President López Obrador said on Friday that “conservatives” are responsible for an estimated 100 million pesos in damage committed during Thursday’s fifth-anniversary protest march in Mexico City for the 43 students who disappeared in Guerrero in 2014.
The windows of several buildings were smashed, the facades of government offices, shops, banks and other businesses were vandalized, public monuments were defaced and the main door and walls of the National Palace were graffitied and damaged during the march that left the Angel of Independence on Reforma avenue in the late afternoon.
Hooded and masked protesters also looted a Gandhi bookstore in the capital’s downtown and attempted to set the shop on fire.

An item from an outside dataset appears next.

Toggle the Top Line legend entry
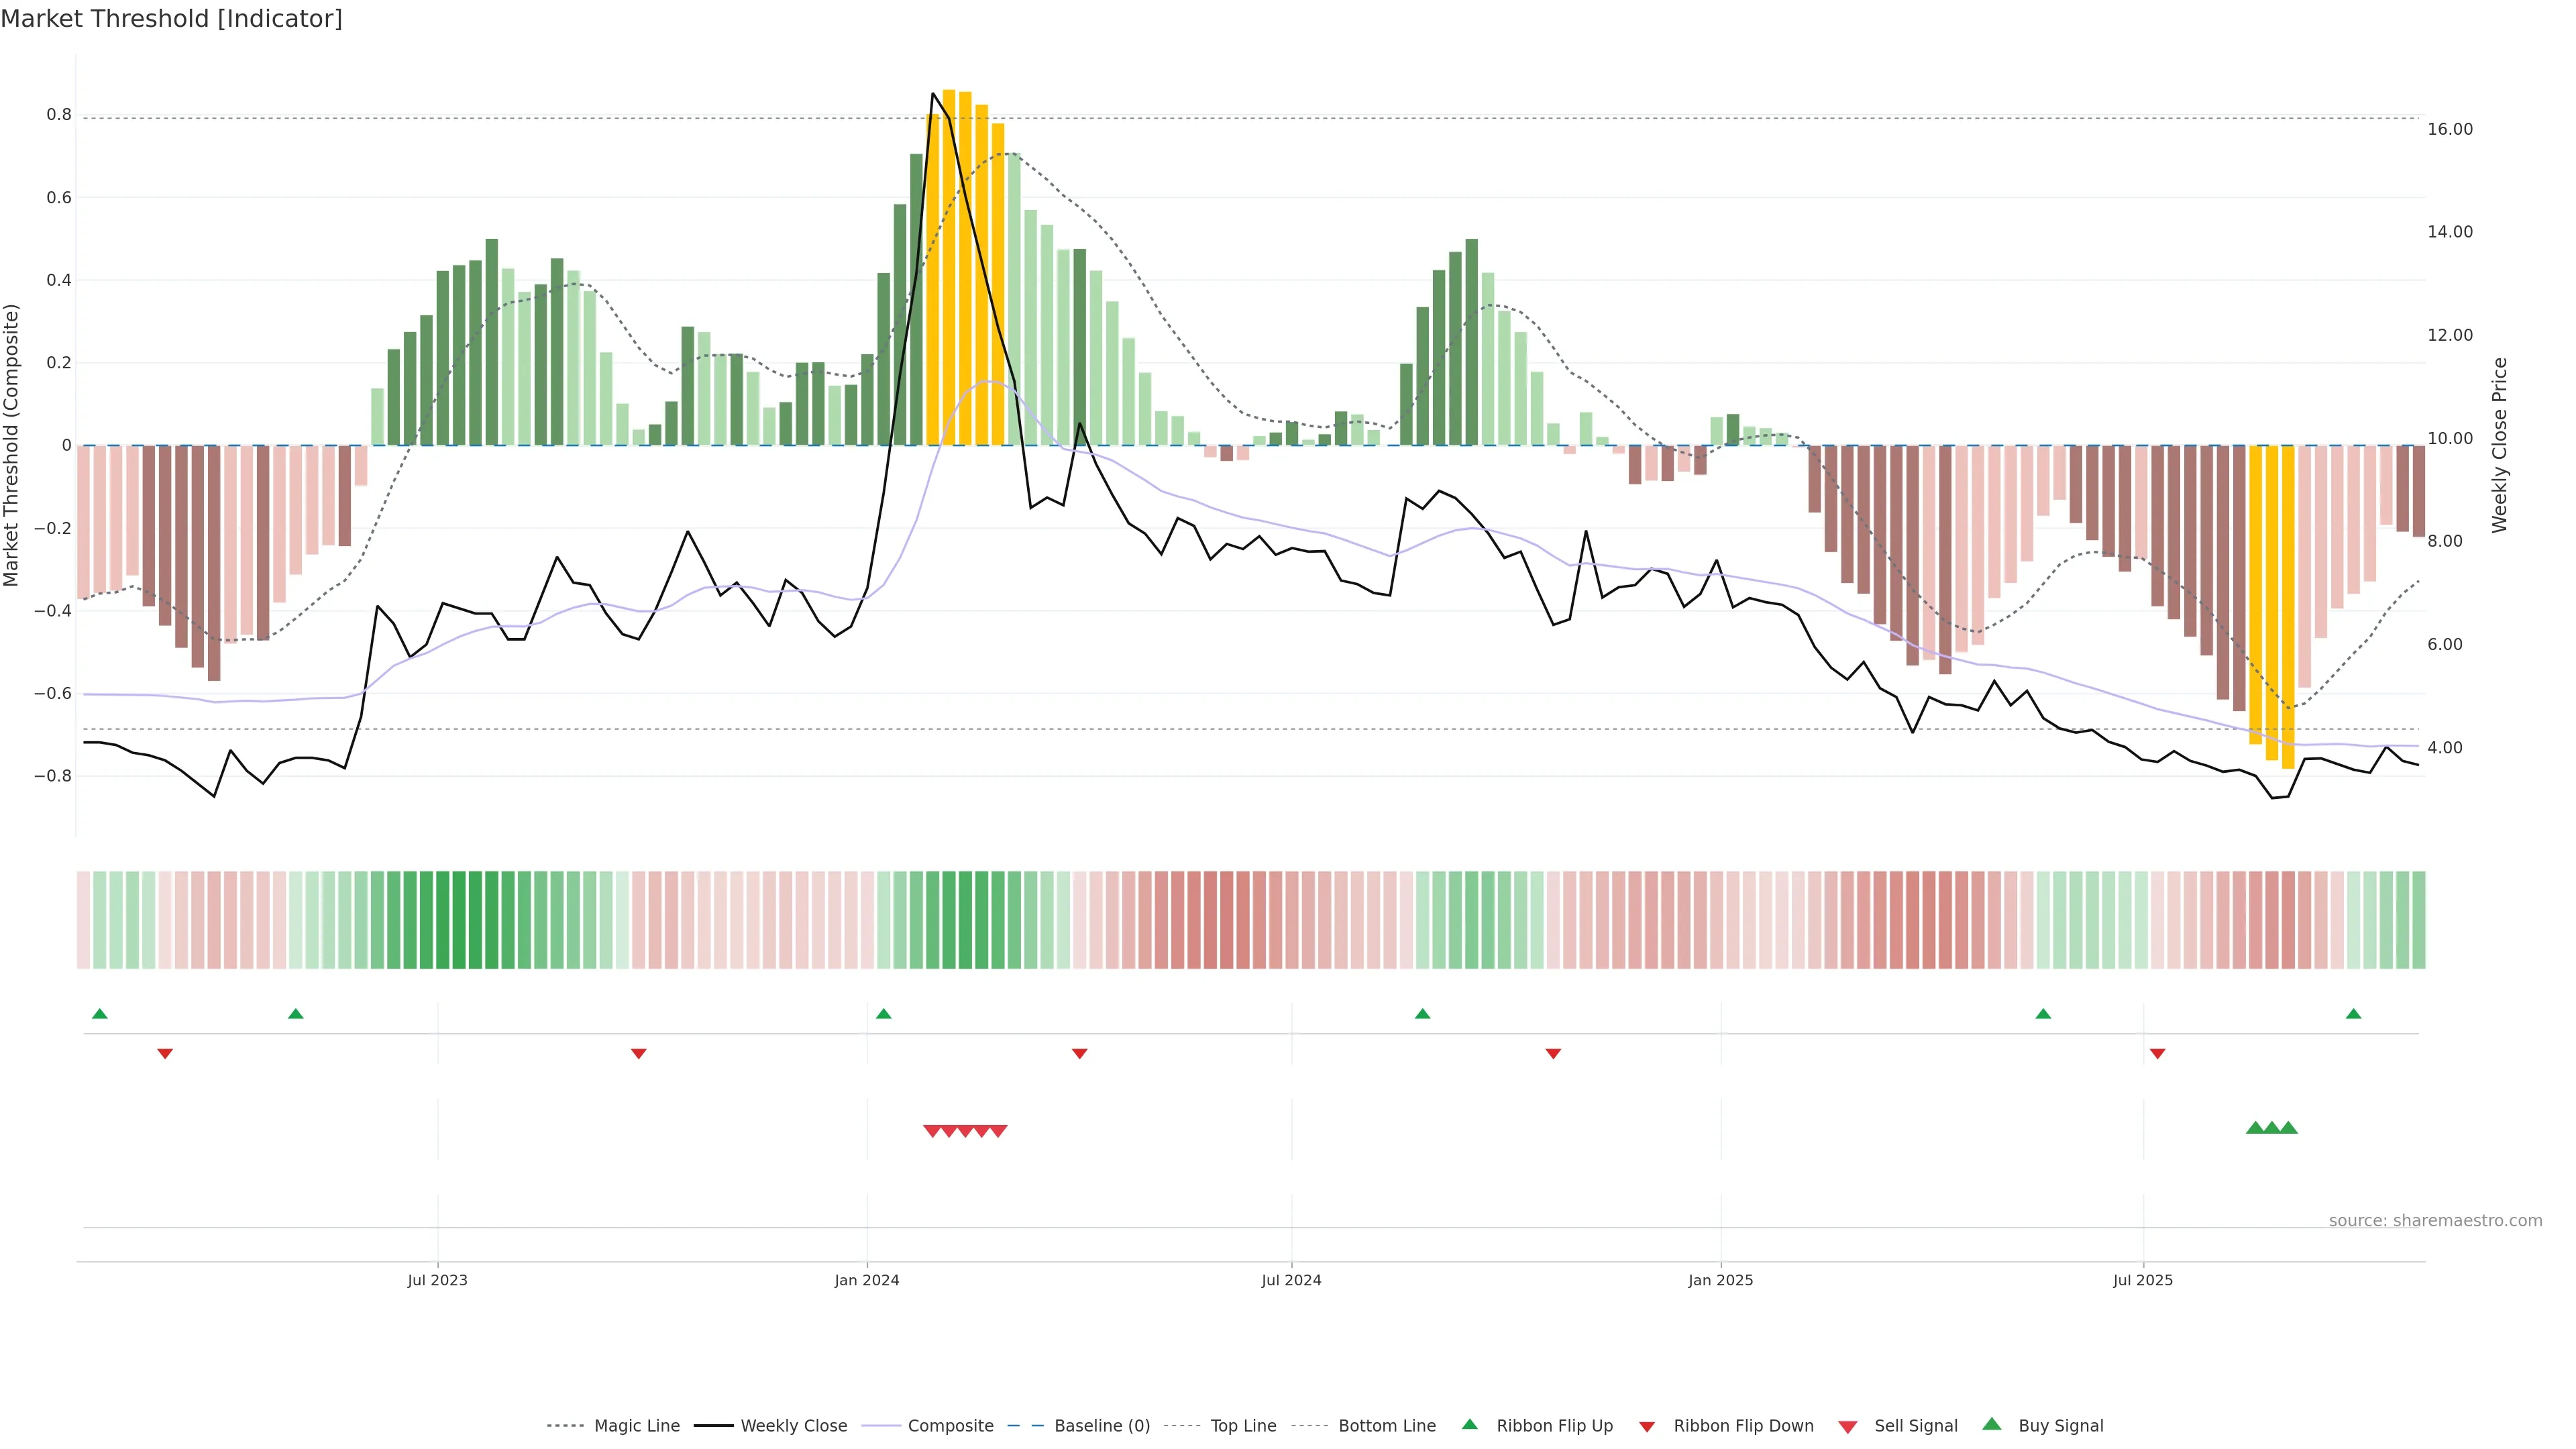 [1243, 1426]
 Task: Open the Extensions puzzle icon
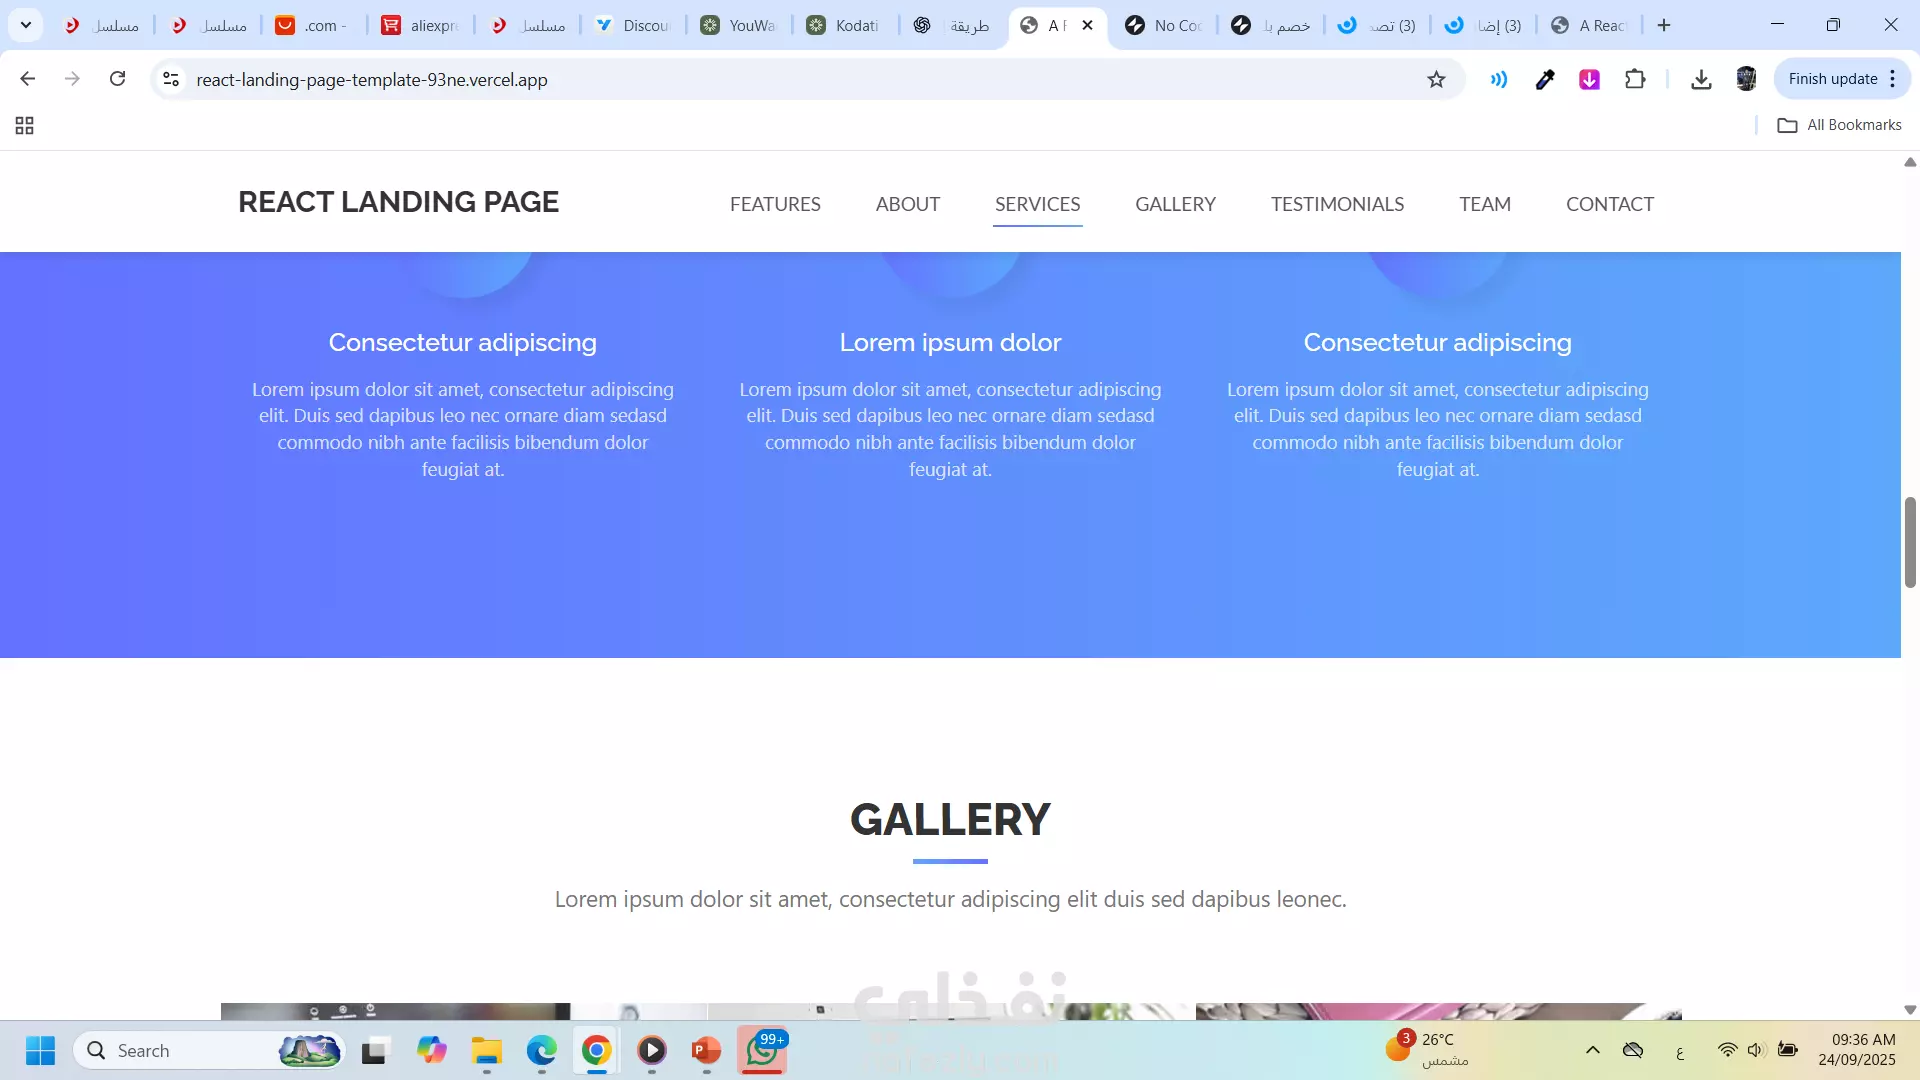click(x=1635, y=80)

Speaking at his regular news conference, López Obrador described the acts of vandalism as “excesses” but rejected the claim that anarchists were to blame.
“Anarchism is productive, purposeful, a movement that is very profound in ideals,” he said.
“What happened yesterday is not anarchism. It’s a variation of conservatism, one of the many variations it has . . . How could those who destroy a bookstore be anarchists?” the president asked.
“This has nothing to do with the movement of the left, with the progressive movement . . .” López Obrador said, adding that it will be up to the Mexico City government to conduct an investigation into the vandalism that was committed.
The president said that those responsible behaved “very poorly” and don’t have the support of the general public.
“They’re conservatives that damage the legitimate and just [protest] movement of the families of the young men . . .” López Obrador said, using a word that he frequently applies to opponents of his leftist government.
“They didn’t even participate in the march, they went alongside it causing destruction,” he added.
About 5,000 people participated in Thursday’s march, which was led by the parents of the 43 students who were presumably killed after they were abducted in Iguala on September 26, 2014.
After a mass in honor of the missing students at the foot of the Angel of Independence monument, the vast majority of protesters marched peacefully to the zócalo, Mexico City’s central square.
The newspaper El Financiero reported that the first act of vandalism occurred about 20 minutes into the march when a small group of protesters smashed the windows of a restaurant on the ground floor of the Le Meridien hotel.
Made up of both men and women, the group continued its vandalism spree as the protest made its way down Reforma and then Juárez avenue, where the Gandhi bookstore is located.
At least 30 businesses and government buildings, including the Secretariat of Foreign Affairs and the Mexico City Superior Court, were damaged during the march, which wasn’t directly monitored by police.
At about 6:30pm, when protesters had already reached the zócalo, a group of vandals damaged the door of the National Palace with mallets and makeshift weapons and spray painted the building’s façade.
In a radio interview on Friday morning, the president of the national restaurant association, Canirac, said the vandals caused damage that will cost “100 million pesos [US $5 million] at the very least” to repair.
“For [a protest of] two hours, it’s a lot. It’s not glass that can be replaced today,” Francisco Fernández Alonso said, referring to the windows that need to be repaired. “[That type of glass] isn’t sold in the supermarket.”
Efforts to remove graffiti began almost immediately on Thursday, while a conservation team started working at the National Palace early on Friday.
Fernández said that he supported people’s right to protest but urged authorities to send police to patrol marches to ensure that acts of vandalism are prevented.
“The march had a just cause but these types of activities detract from the goal of the protest,” he said.
The event took place hours after the federal government announced that eight recent search operations across 210 locations in Guerrero produced no “positive findings” in the case of the 43 missing students.
The government is conducting a new probe into the disappearance of the Ayotzinapa Rural Teachers College students, a case which cast a dark shadow over the administration of former president Enrique Peña Nieto.
Former attorney general Jesús Murillo Karam, who announced the previous government’s widely criticized “historical truth” about what happened to the students, is one of several ex-officials the government intends to investigate in relation to the five-year-old tragedy.